La troisième sagesse est la sagesse discriminante. Ce qui permet d’actualiser cette sagesse au niveau de l’état de bouddha, c’est de s’appuyer sur un guide spirituel authentique, lorsqu’on est encore un être ordinaire, de recevoir des enseignements et des instructions clés, de cultiver notre compréhension jusqu’à réaliser ces instructions, puis de les enseigner aux autres. Cette cause permet d’actualiser la sagesse discriminante.
La quatrième sagesse est la sagesse accomplissante. Ce qui permet d’actualiser cette sagesse au niveau de l’état de bouddha, c’est le développement d’une motivation juste, pure et altruiste, lorsqu’on est un être ordinaire, et le fait d’être uniquement animé par le souhait d’accomplir le bien d’autrui. Cette cause permet de manifester la sagesse accomplissante.
Ces quatre causes permettent d’actualiser les quatre perspectives de la connaissance primordiale d’un bouddha, il est donc nécessaire de s’y engager. En effet, nous possédons la nature de bouddha, nous avons donc ce qui est nécessaire pour actualiser l’état de bouddha. Développer ces quatre causes nous permettra d’atteindre cet état. En fait il y a deux séries de causes, les causes lointaines et les causes immédiates. Celles que nous venons d’expliquer sont les causes lointaines de l’actualisation des différentes sagesses. Une deuxième série de causes décrit les causes immédiates des différentes sagesses, à savoir les changements d’état des différents fonctionnements de l’esprit samsarique. Ces causes sont expliquées dans le Sutra des trois kaya, où il est dit que le changement d’état de la conscience base universelle permet d’actualiser l’état de bouddha, et plus particulièrement la sagesse semblable au miroir. Le changement d’état du mental perturbé permet d’actualiser la sagesse de l’égalité. Le changement d’état de la sixième conscience, la conscience mentale, permet d’actualiser la sagesse discriminante. Enfin, le changement d’état des cinq consciences sensorielles permet d’actualiser la sagesse accomplissante.

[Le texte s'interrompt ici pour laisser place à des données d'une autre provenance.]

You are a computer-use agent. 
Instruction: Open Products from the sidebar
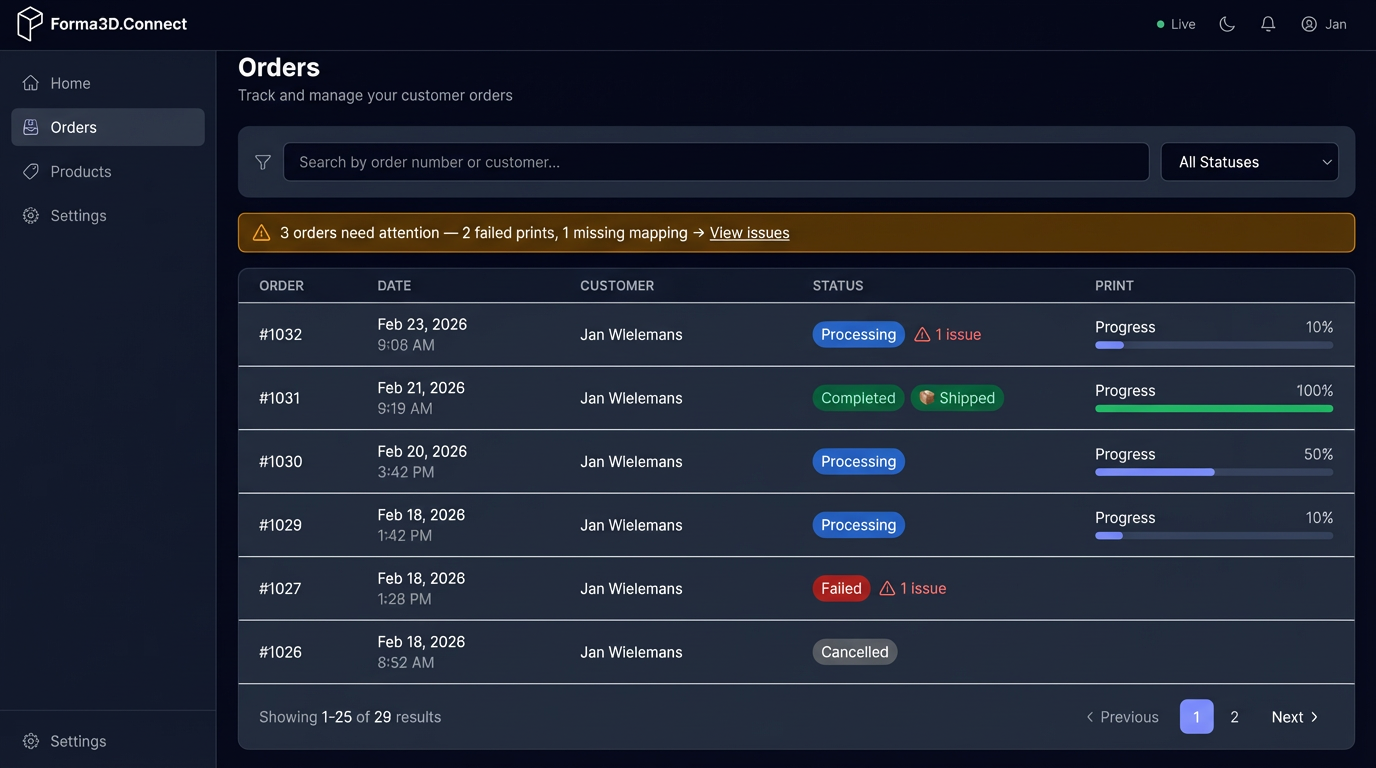point(80,171)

Dans les soutras et les tantras, on peut trouver un très grand nombre de classifications différentes des sagesses. La classification en quatre sagesses, que nous venons de voir, est très connue. Une autre classification courante distingue deux formes de sagesse : d’une part, la connaissance des choses telles qu’elles sont véritablement et, d’autre part, la connaissance des choses dans leur diversité. La première forme de sagesse est la connaissance de l’égalité de tous les phénomènes, c’est-à-dire la connaissance du mode d’être ultime et profond de tous les phénomènes. La deuxième est la connaissance de toutes les apparences relatives, perçues comme un rêve, une illusion, comme des reflets qui apparaissent sur un miroir. Ces deux formes de sagesse ne sont pas deux sagesses différentes possédées par un bouddha, mais simplement deux manières pour la connaissance éveillée de connaître les choses. Ainsi, ces noms différents ne désignent pas plusieurs sagesses distinctes, mais simplement plusieurs fonctionnements de la sagesse de l’état de bouddha. Ces deux sagesses sont de même nature.